At the mouth of the hollow stand a pair of stone lions, relics of the Daoguang reign, their green stone gone black with rain. Both beasts gape, each gripping a Shunzhi cash coin in its mouth, the square hole turned to the sky—the coins that guard the village. The old folk say these two coins were brought from Jiangxi when the hollow was first settled: while the coins stay, the hollow stays; when the coins go, the people scatter. So for a hundred years no one has dared touch the bronze in the lions' jaws.
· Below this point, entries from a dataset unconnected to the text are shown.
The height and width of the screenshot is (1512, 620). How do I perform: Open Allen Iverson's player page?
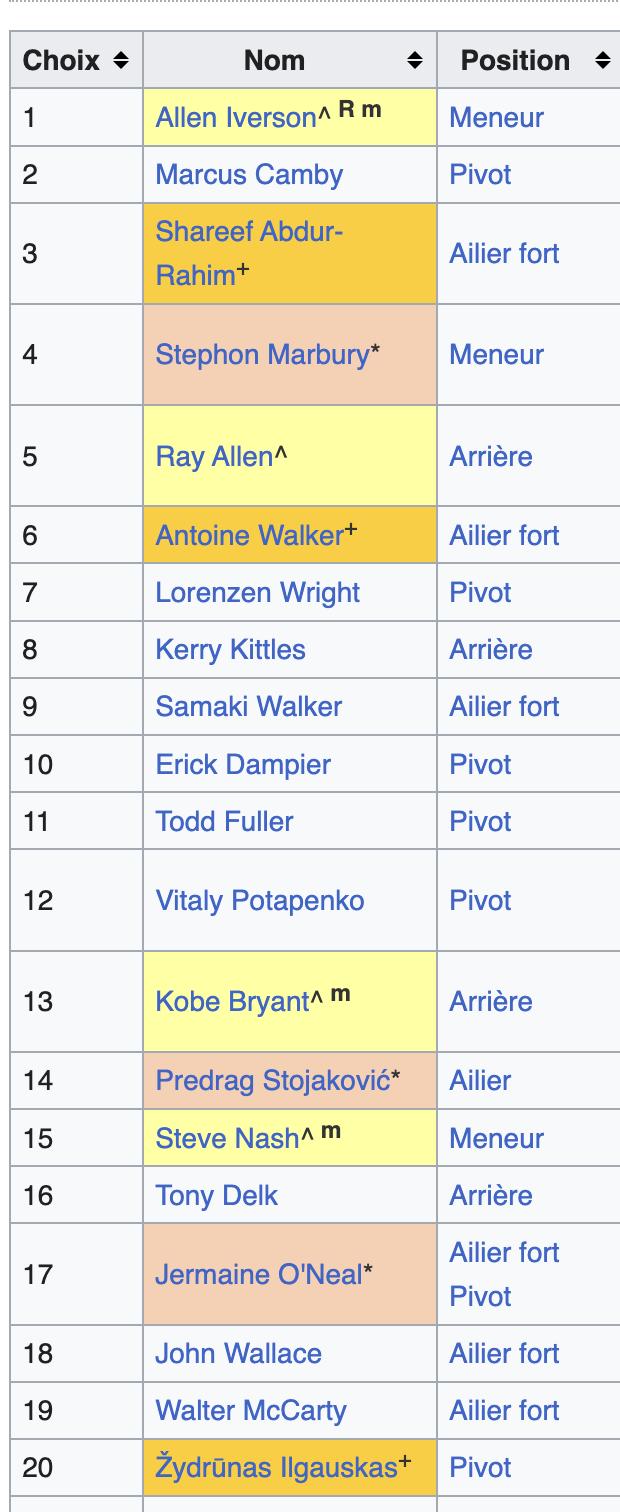[x=235, y=118]
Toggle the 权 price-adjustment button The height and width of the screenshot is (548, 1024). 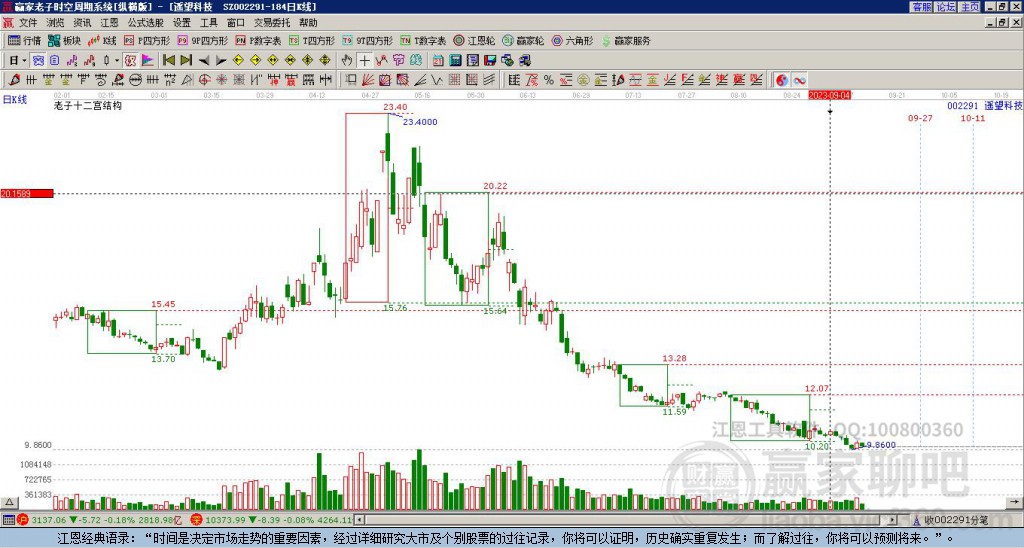pyautogui.click(x=130, y=61)
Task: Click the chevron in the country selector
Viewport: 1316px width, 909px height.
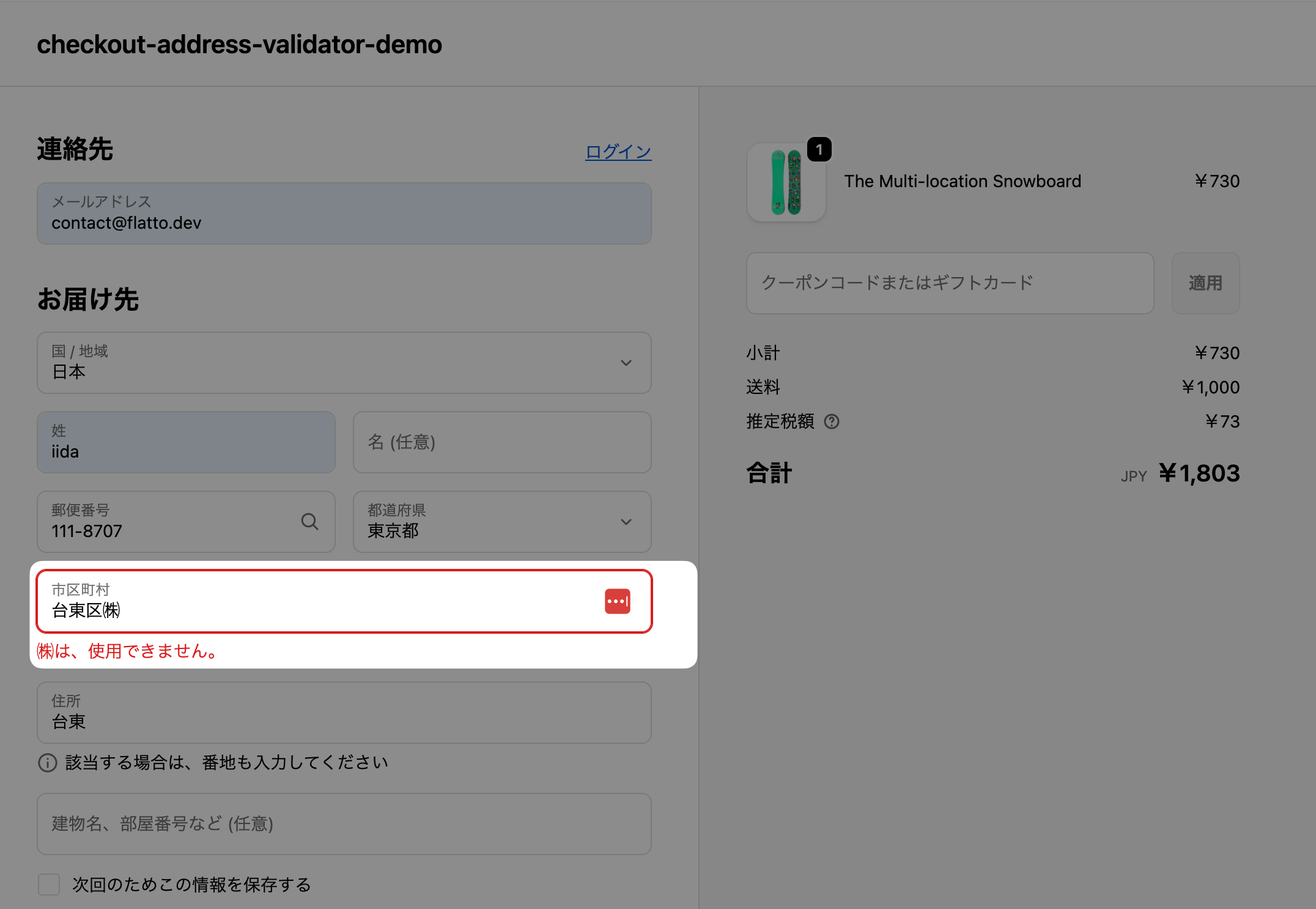Action: point(626,363)

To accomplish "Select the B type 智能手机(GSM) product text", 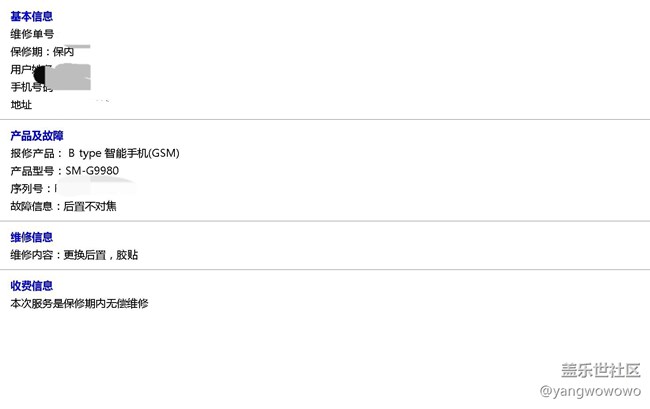I will [124, 153].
The Nuo opera is the life of Lock-Dragon Hollow. In plague, drought, or flood, the Nuo master dons a mask and dances the spirits out of the hollow. This generation's master was called Uncle Chou—Old Chou—a short man, blind in his left eye from a childhood splinter of mountain wood, never wed. At sixty he met a deadly pestilence: first the chickens died, then the pigs, then the people; in half a month seven thin coffins were carried out. Old Chou dug out the Nuo King mask kept at the bottom of his chest—a catalpa-wood base, lacquered seven times with tung oil, black with a red sheen, its brows and eyes painted in raw lacquer mixed with pig's blood, fierce enough to eat a man. The mask had been carved stroke by stroke over three years by his own father, and before its consecration it was soaked forty-nine days in tung oil, so the wood might "know" blood and fire. He put it on and danced the god's play before the ancestral hall for three days and nights; the drumming was so dense you could not count the beats. By the fourth morning the fever had broken, and the hollow lived.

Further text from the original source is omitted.